##### STUDY MATERIAL

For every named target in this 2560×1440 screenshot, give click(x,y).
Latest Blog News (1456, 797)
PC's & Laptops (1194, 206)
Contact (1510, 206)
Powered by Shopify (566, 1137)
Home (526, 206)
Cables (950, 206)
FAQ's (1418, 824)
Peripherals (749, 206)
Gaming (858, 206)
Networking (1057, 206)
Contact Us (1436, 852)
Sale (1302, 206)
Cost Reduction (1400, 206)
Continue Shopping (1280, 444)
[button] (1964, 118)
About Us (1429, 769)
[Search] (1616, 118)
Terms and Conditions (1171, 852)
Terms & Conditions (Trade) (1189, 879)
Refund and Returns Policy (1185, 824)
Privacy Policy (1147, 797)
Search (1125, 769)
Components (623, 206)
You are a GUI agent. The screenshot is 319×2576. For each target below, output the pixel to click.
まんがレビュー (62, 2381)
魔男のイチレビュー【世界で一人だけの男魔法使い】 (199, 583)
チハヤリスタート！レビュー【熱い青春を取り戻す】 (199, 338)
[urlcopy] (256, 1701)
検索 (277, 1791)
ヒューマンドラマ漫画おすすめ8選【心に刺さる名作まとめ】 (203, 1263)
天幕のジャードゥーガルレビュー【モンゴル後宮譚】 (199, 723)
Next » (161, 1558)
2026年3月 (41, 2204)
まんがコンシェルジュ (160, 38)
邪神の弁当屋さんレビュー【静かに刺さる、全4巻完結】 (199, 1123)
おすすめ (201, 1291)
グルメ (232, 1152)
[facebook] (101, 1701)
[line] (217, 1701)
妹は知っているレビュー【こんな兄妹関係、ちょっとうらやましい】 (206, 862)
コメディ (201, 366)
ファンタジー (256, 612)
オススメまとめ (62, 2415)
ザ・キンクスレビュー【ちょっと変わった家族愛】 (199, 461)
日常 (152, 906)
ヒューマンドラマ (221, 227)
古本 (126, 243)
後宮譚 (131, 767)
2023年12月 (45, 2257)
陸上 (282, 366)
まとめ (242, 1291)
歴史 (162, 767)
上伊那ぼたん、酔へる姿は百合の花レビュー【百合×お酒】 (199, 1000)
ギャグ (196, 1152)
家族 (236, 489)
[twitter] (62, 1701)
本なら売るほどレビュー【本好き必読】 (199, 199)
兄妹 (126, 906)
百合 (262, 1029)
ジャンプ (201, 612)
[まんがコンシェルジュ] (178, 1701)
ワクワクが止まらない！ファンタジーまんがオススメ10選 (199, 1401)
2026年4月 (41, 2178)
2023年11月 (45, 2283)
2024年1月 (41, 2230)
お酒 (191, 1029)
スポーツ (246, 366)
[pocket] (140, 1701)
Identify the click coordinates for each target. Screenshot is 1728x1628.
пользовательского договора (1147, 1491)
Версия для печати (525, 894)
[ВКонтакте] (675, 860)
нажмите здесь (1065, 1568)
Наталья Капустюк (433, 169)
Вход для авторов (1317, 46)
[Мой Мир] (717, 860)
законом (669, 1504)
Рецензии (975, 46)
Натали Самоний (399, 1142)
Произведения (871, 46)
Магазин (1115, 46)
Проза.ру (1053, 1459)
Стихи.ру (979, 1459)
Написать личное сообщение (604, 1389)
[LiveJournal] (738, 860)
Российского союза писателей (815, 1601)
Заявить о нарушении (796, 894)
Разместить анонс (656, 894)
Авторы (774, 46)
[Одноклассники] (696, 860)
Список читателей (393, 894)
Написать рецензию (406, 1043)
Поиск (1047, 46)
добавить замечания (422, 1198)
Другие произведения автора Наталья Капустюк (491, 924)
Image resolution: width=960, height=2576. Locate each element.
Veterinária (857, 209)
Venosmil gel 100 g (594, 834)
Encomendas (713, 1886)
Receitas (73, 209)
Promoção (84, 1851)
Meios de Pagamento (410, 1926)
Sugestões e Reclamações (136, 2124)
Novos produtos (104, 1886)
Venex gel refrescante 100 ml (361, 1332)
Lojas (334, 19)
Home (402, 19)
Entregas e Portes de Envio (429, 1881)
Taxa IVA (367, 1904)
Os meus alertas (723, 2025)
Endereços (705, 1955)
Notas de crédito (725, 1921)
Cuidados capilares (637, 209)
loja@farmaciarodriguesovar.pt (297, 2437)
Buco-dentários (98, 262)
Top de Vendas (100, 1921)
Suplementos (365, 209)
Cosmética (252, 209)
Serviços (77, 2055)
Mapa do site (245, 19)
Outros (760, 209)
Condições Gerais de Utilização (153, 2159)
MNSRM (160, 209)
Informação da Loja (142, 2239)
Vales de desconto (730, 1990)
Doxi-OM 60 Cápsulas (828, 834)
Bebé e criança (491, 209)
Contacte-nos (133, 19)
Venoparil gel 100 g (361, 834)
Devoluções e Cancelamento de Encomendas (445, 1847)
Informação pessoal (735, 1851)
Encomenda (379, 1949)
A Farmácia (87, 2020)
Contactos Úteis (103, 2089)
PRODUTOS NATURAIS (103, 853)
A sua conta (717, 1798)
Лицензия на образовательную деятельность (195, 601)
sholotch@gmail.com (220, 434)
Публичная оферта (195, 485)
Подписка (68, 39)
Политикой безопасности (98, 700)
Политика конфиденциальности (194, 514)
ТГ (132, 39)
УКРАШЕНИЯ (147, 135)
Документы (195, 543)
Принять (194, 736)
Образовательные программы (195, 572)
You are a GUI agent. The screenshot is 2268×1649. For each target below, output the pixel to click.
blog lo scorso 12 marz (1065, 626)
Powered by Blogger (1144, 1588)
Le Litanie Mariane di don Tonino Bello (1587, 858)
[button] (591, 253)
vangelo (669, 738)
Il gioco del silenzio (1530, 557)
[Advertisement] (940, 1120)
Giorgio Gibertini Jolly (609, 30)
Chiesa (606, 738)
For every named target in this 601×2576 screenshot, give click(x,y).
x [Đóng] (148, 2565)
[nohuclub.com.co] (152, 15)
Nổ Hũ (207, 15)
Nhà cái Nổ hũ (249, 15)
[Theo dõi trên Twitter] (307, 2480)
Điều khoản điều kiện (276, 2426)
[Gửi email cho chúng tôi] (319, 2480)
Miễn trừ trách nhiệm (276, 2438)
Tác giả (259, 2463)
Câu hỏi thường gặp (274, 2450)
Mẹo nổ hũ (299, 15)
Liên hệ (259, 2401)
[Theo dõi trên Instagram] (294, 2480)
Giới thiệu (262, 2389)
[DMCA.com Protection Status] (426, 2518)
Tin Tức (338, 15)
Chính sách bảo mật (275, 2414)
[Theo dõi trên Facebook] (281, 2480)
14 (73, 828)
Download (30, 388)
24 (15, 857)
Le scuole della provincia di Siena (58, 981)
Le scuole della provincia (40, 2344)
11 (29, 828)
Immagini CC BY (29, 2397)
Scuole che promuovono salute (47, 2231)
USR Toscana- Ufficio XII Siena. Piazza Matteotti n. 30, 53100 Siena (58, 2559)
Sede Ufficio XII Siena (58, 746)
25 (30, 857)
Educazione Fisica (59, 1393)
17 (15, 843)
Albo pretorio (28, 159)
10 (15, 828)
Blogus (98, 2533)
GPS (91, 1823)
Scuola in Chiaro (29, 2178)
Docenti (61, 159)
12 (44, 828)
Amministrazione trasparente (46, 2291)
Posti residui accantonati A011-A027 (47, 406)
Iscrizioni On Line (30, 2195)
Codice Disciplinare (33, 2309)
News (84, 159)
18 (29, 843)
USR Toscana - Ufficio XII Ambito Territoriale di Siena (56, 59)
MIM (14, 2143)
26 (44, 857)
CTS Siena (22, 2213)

##########

• [PROBLEM STATEMENT]:
Which lines of the records above hold the word "every"? Copy each of them.

• [EXPECTED ANSWER]:
For every named target in this 2560×1440 screenshot, give click(x,y).
For every named target in this 601×2576 screenshot, give click(x,y).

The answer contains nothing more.